Первым ее обожателем был чисто искусственный продукт, известный под именем Брайана Джекса, явно присвоенным. Джекса породили вымощенные камнем города. Это был маленький человечек, сфабрикованный из какой-то субстанции, напоминающей мягкий песчаник. Волосы у него были цвета того кирпича, из которого строятся молитвенные дома квакеров; глаза его напоминали две клюквы; рот был похож на щель почтового ящика.

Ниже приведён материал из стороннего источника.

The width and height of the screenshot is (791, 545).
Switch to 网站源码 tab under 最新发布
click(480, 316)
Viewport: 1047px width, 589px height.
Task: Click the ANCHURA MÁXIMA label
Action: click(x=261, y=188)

Он изучил все города от Бангора до Сан-Франциско, а оттуда к северу до Портленда, а оттуда на юго-восток, вплоть до данного пункта во Флориде. Он знал все искусства, все промыслы, все игры, все коммерческие дела, все профессии и виды спорта, какие только есть на земле; он присутствовал лично на всех сенсационных, печатаемых под большими заголовками, событиях, которые произошли между двумя океанами с тех пор, как ему минуло пять лет; а если не присутствовал на них, так, значит, спешил к месту происшествия. Можно было — открыть атлас, ткнуть пальцем наугад в любой город, и, до того как вы успевали захлопнуть атлас, Джеке уже называл вам уменьшительные имена трех известных граждан этого города. Он свысока, и даже довольно непочтительно, отзывался о Бродвее, Бикон-Хилле, Мичигане, Эвклиде, Пятой авеню и здании суда в Сент-Луисе. По сравнению с ним даже такой космополит, как Вечный Жид, показался бы отшельником. Он научился всему, что только мог преподать ему свет, и всегда готов был поделиться своими познаниями.